国連のSGDsってなに?世界を舞台に「働き方改革」に取り組む国連職員の仕事

毎年9月末の国連総会の会期と合わせた1週間には、国連本部のあるニューヨークをはじめとする世界各国で多くのイベントが開催されます。

最近テレビや新聞などでよく目にする「SDGs」も国連に関係する考え方。

実は「働き方改革」もSDGsと関係があるものだってご存じでしたか?

今回は「国連」が私たちにとってどのような関係があるかを見ていきましょう。

6つの主要機関と15の専門機関で構成される国連

国連の現在の加盟国は193カ国

国際連合は、第二次世界大戦を防げなかった国際連盟の反省をふまえて、1945年10月に設立されました。

設立当初の加盟国は51カ国。日本は1956年12月に80番目の加盟国となりました。現在の加盟国は、193カ国です。

国連には国連総会、安全補償理事会、国際司法裁判所などの6つの主要機関と、経済・社会・文化・教育・保健などの分野にかかわる15の専門機関があります。

国連で働く国連職員の身分は国際公務員。

各国政府とは独立した立場にありますが、国連の政策や活動には政府の立場が反映されるのが実情です。

日本の場合、国連各機関の窓口は外務省が担っており、政策立案の際には関係省庁へ文書の閲覧・回覧などが行われています。

国連の「SDGs」と「働き方改革」の関係

働き方改革は「持続可能」なSDGsの考え方から来ている

国連がいま重視しているのが「SDGs」です。SDGsとはSustainable Development Goalsの略。

持続可能な開発目標という意味があります。

SDGsは2015年9月の国連総会で、全会一致で採択されました。貧困、飢餓、保健、教育などの17のゴールと、その下に169のターゲットが2030年までの国際目標として掲げられています。

貧困や飢餓と聞くと発展途上国のための目標ではないかと思うかもしれません。

しかし、SDGsは日本も大いに関係あります。そのうちのひとつが「一億総活躍社会」を目指す「働き方改革」です。

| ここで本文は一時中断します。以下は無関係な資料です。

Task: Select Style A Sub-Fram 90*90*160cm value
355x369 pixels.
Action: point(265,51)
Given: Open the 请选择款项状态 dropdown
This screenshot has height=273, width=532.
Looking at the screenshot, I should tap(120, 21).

「政府によるSDGsを推進するための取組一覧」には、女性の活躍やダイバーシティ・バリアフリーの推進、地方創生といったテーマが盛り込まれているのが確認できます。

働き方改革は、日本が持続可能に発展していくためのひとつの方策なのです。

私たちは普段の生活で国連を意識することはほとんどありません。しかし、こうしてみると実はいろいろなところでつながっていることが分かるのではないでしょうか。

国連職員になるには

スキルが求められる国連職員に社会人経験は必須

国連には193の加盟国から、4万4000人の職員が働いています。

国連職員になるには国連職員の採用試験を受けることが必要です。

職員の種類には、32歳までの若手が応募できるYPPという枠と、それ以上の年齢の人が応募できる一般の枠があります。

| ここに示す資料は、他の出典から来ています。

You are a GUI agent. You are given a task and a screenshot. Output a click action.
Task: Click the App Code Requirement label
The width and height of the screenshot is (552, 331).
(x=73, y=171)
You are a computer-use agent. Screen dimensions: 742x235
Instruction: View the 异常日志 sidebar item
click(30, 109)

国連職員になるための特別な資格はありません。YPPは大学を卒業していれば受験することができます。

ただし、募集要項は英語。採用試験は英語かフランス語で行われます。

試験には外国語で書かれた文章の要約問題や、応募するポストへの知識や専門性を確認する口頭試験などがありますので、実際に国連職員として採用されるのは海外の大学院(修士)以上を卒業した人が多いようです。

応募するポストへの専門性や実務遂行能力が求められるため、大学を卒業してすぐ国連職員を目指すというよりは、一般企業や公務員としての実務経験を積んでから応募するのが一般的となるでしょう。

国連で日本人が求められている

平和や安定に対する思いの強い日本人は世界から求められている

日本は国連の拠出金が世界第3位。一方、職員数は世界で25位。4万4000人の国連職員のうち日本人職員が占める割合は2.2%にとどまっています

日本は長年「お金を出しても人は出さない」と言われてきました。

ところが、日本もその状況を変えようと動き出しています。いま、世界では国際協調主義よりもアメリカ・トランプ政権のように自国優先主義の風潮が高まっているからです。

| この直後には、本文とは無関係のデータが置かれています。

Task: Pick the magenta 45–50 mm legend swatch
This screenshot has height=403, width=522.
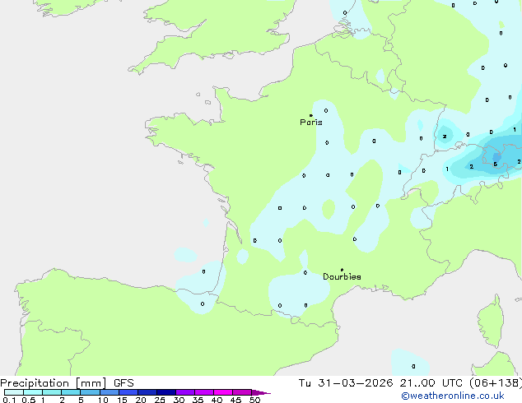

日本人は諸外国に比べて、平和や安定への思いが強いといわれています。そうした日本人の重要な特徴を国連の政策や活動に反映するためにも、日本人職員が必要です。

国連職員の女性の割合は3割。SDGsを率先する国連には女性にとっても働きやすい環境が整っています

国連職員となるのは簡単ではありませんが、異なる背景、文化、経験、アプローチを持つ多文化チームの中で働くのは非常におもしろいはずです。

世界全体が先行き不透明になっているいまだからこそ、日本の果たす役割が期待されています。

一国・一企業の枠組みを離れ、持続可能な社会づくりに取り組む国連職員という働き方を目指してみてはいかがでしょうか。